DIRECTIONS: Please return the lines below verbatim, beginning at the one that has "Given: Untick the EUR/USD checkbox" and stopping after the one that has "Given: Click the Transfer Details heading", and add no other lines.
[Start of section]
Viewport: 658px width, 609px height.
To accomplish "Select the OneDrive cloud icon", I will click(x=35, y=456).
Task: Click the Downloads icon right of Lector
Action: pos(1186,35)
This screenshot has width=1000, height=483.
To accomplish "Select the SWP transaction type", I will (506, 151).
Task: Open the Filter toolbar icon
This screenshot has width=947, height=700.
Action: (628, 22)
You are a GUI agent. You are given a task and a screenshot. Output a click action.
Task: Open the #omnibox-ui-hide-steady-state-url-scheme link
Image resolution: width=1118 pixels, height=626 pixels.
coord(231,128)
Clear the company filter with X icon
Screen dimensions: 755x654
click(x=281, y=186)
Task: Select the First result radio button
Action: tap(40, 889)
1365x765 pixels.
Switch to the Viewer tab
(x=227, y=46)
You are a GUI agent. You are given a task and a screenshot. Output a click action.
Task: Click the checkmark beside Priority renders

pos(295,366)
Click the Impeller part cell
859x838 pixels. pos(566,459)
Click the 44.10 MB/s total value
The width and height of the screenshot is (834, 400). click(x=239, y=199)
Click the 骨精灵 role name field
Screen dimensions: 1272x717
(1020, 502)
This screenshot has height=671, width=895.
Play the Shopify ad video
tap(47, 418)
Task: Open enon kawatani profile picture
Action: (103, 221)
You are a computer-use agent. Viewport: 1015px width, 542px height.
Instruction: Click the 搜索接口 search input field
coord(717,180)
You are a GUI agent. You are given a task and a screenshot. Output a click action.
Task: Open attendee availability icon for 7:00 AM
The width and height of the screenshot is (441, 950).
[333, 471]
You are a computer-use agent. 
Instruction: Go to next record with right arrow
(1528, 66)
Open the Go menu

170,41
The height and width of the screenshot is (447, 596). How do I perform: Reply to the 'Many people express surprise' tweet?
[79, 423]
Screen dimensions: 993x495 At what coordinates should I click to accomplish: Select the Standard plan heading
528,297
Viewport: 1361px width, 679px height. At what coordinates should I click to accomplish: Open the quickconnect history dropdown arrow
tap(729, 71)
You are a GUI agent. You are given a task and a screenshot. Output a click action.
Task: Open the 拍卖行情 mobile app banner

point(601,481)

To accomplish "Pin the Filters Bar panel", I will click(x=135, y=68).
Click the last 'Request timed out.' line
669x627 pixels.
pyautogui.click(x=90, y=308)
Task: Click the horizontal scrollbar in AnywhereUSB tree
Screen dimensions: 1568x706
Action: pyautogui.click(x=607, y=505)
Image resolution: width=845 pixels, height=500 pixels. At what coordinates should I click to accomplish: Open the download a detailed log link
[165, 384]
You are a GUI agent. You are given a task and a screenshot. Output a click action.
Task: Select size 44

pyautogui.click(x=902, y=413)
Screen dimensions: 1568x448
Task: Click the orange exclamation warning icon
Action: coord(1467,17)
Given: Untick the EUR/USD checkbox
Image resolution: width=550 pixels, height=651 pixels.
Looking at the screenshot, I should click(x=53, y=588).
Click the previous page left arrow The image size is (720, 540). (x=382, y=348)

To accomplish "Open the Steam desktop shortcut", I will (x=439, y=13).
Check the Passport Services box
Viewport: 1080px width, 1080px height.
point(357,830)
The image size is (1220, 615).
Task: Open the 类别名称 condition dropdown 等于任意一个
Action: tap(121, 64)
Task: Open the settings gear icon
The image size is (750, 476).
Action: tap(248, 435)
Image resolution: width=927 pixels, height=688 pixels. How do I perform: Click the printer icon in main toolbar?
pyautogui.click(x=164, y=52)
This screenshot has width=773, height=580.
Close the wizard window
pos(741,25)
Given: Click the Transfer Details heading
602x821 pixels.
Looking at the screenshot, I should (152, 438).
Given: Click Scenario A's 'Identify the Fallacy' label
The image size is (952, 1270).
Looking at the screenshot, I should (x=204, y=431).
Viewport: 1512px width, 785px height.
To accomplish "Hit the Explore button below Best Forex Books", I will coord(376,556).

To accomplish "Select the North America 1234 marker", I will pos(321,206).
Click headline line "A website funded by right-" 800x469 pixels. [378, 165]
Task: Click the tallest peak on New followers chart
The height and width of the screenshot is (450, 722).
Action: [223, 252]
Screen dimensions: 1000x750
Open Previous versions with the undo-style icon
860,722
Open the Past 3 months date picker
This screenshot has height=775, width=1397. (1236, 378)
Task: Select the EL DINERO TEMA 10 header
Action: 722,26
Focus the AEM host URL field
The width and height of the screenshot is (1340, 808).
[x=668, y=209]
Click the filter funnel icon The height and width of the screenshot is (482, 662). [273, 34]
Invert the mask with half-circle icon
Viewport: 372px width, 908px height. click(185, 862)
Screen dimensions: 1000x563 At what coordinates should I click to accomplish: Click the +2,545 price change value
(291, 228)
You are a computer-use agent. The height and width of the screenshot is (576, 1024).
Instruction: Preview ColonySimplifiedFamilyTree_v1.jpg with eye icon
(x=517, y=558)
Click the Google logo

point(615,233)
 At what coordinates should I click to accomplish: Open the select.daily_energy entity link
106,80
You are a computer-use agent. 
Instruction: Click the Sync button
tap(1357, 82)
[End of section]
SOLUTION TO THIS TASK:
Given: Untick the EUR/USD checkbox
Image resolution: width=550 pixels, height=651 pixels.
Looking at the screenshot, I should click(x=53, y=588).
Click the previous page left arrow The image size is (720, 540). (x=382, y=348)

To accomplish "Open the Steam desktop shortcut", I will (x=439, y=13).
Check the Passport Services box
Viewport: 1080px width, 1080px height.
point(357,830)
The image size is (1220, 615).
Task: Open the 类别名称 condition dropdown 等于任意一个
Action: tap(121, 64)
Task: Open the settings gear icon
The image size is (750, 476).
Action: tap(248, 435)
Image resolution: width=927 pixels, height=688 pixels. How do I perform: Click the printer icon in main toolbar?
pyautogui.click(x=164, y=52)
This screenshot has width=773, height=580.
Close the wizard window
pos(741,25)
Given: Click the Transfer Details heading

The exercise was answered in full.